Problems and tasks:
#1 In the disaster loan text, on what date did the SBA reopen applications only to agricultural businesses?
#2 Turn the paragraph of the disaster loan text beginning "These businesses are still eligible" into a short bulleted list that keeps its main facts.
#3 Extend the disaster loan text, picking up after its final sentence.

After the program received more funding through the Paycheck Protection Program and Health Care Enhancement Act, the SBA reopened applications only to agricultural businesses on May 4, 2020.
“With the reopening of the EIDL assistance and EIDL Advance application portal to all new applicants, additional small businesses and non-profits will be able to receive these long-term, low interest loans and emergency grants — reducing the economic impacts for their businesses, employees and communities they support,” SBA Administrator Jovita Carranza said in a statement. Carranza also mentioned improvements to the application and process by which loans are closed, including automated tools.
Who can qualify for a disaster loan?
From May 4, 2020, to June 15, 2020, only agricultural businesses with fewer than 500 employees could qualify for an EIDL. Eligibility was expanded to include businesses that produce food or fiber, ranching, livestock businesses, aquaculture and other farming or agricultural industries.
These businesses are still eligible, but other small businesses can now apply as long as they meet SBA size standards for their industry or have up to 500 employees. This includes employee stock ownership plans, nonprofits and tribal businesses with fewer than 500 employees. Independent contractors and sole proprietorships can also apply to this loan program.

Given data:
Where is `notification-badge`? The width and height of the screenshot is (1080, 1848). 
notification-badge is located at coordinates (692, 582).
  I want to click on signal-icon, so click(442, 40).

Results for the exercise:
#1 May 4, 2020.

#2
- Agricultural businesses remain eligible.
- Other small businesses can now apply if they meet SBA size standards for their industry or have up to 500 employees.
- This includes employee stock ownership plans, nonprofits and tribal businesses with fewer than 500 employees.
- Independent contractors and sole proprietorships can also apply.

#3
The SBA will consider your personal credit score, though it doesn’t have any minimum cutoffs.
And there are some restrictions to watch for. For instance, your business must have opened its doors by January 31, 2020. And industries like adult entertainment, gambling, lobbying government entities and members are ineligible. Also disqualifying your business is a majority owner that’s more than 60 days late on child support payments.
How the EIDL works
The EIDL offered loans up to $2 million — though The New York Times had reported it was capping loans at $15,000 when the program started running out of funds in April. It’s unclear if that loan cap still applies to new disaster loans.
You can also apply for a grant of up to $10,000, which you can use to cover costs before receiving your full disaster loan.
Rates are fixed at 3.75% for small businesses and 2.75% for nonprofits. And it comes with the option to defer repayments for up to one year. Terms run as long as 30 years based on your business’s ability to repay.
It’s the only SBA loan program that is funded directly by the SBA — other loan programs are available through private lenders like banks. Apply online by competing an application on the SBA website.
Is an EIDL right for your business?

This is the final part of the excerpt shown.